Stored records

________________________

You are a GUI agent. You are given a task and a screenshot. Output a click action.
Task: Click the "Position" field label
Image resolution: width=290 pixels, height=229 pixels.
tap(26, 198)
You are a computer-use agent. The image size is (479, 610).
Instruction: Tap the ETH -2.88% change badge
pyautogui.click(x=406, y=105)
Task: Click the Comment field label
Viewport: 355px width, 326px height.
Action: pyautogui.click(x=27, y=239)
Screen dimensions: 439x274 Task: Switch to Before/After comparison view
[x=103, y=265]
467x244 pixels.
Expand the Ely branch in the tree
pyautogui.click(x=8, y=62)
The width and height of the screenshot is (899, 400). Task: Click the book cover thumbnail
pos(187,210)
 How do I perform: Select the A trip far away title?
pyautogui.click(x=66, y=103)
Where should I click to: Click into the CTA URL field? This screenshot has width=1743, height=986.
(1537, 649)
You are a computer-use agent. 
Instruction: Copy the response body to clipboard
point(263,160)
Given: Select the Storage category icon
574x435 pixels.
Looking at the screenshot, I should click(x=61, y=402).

________________________

Assignment>
When you reach the end of the records, set them all down again exactly.

Exercise result>
You are a GUI agent. You are given a task and a screenshot. Output a click action.
Task: Click the "Position" field label
Image resolution: width=290 pixels, height=229 pixels.
tap(26, 198)
You are a computer-use agent. The image size is (479, 610).
Instruction: Tap the ETH -2.88% change badge
pyautogui.click(x=406, y=105)
Task: Click the Comment field label
Viewport: 355px width, 326px height.
Action: pyautogui.click(x=27, y=239)
Screen dimensions: 439x274 Task: Switch to Before/After comparison view
[x=103, y=265]
467x244 pixels.
Expand the Ely branch in the tree
pyautogui.click(x=8, y=62)
The width and height of the screenshot is (899, 400). Task: Click the book cover thumbnail
pos(187,210)
 How do I perform: Select the A trip far away title?
pyautogui.click(x=66, y=103)
Where should I click to: Click into the CTA URL field? This screenshot has width=1743, height=986.
(1537, 649)
You are a computer-use agent. 
Instruction: Copy the response body to clipboard
point(263,160)
Given: Select the Storage category icon
574x435 pixels.
Looking at the screenshot, I should click(x=61, y=402).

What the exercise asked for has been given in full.